Responsável pela elaboração dos laudos antropológicos, ela aponta que a própria legislação brasileira reconhece que os índios são portadores de uma cultura diferente da nossa. ''Muitas vezes o que na nossa sociedade é crime numa sociedade indígena não é'', pondera. De acordo com ela, essa compreensão mais ampla pode evitar dupla punição porque as próprias sociedades indígenas também têm leis próprias.
O laudo antropólogico auxilia a Justiça a compreender todas estas nuances e avaliar se determinado ''evento'' pode ser enquadrado como crime dentro do nosso sistema jurídico. ''Os laudos trazem, primeiro, um contexto geral da cultura do grupo e, depois, analisa o evento específico. O que fazemos é tentar compreender os sistemas cultural e jurídico do grupo e entender o grau de agressividade ou reprovabilidade daquele ato dentro daquela cultura'', esclarece Luciana. No entanto, os procuradores e promotores não têm obrigação legal de requisitá-lo ou, se pedido, de considerá-lo como peça essencial para formar seu convencimento.

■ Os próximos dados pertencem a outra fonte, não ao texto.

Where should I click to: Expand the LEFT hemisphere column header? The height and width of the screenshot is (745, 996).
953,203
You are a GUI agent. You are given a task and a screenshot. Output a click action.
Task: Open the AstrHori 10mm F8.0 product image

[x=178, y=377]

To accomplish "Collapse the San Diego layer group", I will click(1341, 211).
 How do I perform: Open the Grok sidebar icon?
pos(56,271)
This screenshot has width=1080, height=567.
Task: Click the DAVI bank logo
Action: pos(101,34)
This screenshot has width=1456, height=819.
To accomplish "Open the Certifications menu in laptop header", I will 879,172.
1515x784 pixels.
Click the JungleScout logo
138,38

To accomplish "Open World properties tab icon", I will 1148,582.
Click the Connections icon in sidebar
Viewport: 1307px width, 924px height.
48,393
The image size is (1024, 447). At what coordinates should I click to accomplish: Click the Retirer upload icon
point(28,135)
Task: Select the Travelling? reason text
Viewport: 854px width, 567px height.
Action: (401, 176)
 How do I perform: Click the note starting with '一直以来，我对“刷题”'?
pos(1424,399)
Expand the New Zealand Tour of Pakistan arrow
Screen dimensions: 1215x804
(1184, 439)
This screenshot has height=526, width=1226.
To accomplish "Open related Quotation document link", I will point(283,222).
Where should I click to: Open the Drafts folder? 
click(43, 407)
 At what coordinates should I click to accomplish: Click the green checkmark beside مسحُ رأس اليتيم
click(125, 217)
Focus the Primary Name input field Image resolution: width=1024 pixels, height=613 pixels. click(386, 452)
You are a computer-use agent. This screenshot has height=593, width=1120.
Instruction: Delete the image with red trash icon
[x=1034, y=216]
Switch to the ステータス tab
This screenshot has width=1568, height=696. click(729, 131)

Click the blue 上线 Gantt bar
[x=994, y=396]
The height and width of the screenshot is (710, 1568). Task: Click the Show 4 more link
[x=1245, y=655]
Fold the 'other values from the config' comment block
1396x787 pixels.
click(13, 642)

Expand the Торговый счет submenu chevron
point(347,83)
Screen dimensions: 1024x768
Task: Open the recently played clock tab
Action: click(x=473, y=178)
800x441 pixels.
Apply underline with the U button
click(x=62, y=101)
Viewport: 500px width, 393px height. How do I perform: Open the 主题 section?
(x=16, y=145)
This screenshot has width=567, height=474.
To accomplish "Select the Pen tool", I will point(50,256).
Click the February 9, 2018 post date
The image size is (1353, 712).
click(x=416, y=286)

Luciana critica, ainda, que o mais comum é a realização de um laudo psicológico, que pouco auxilia na compreensão do ato praticado e pode até interferir no direito à ampla defesa. ''A Justiça Estadual, sobretudo aqui no Paraná, está tentando se instrumentalizar para compreender a questão indígena mas isso é raro. De maneira geral, acho que estes índios não são bem assistidos'', opina. (L.A.)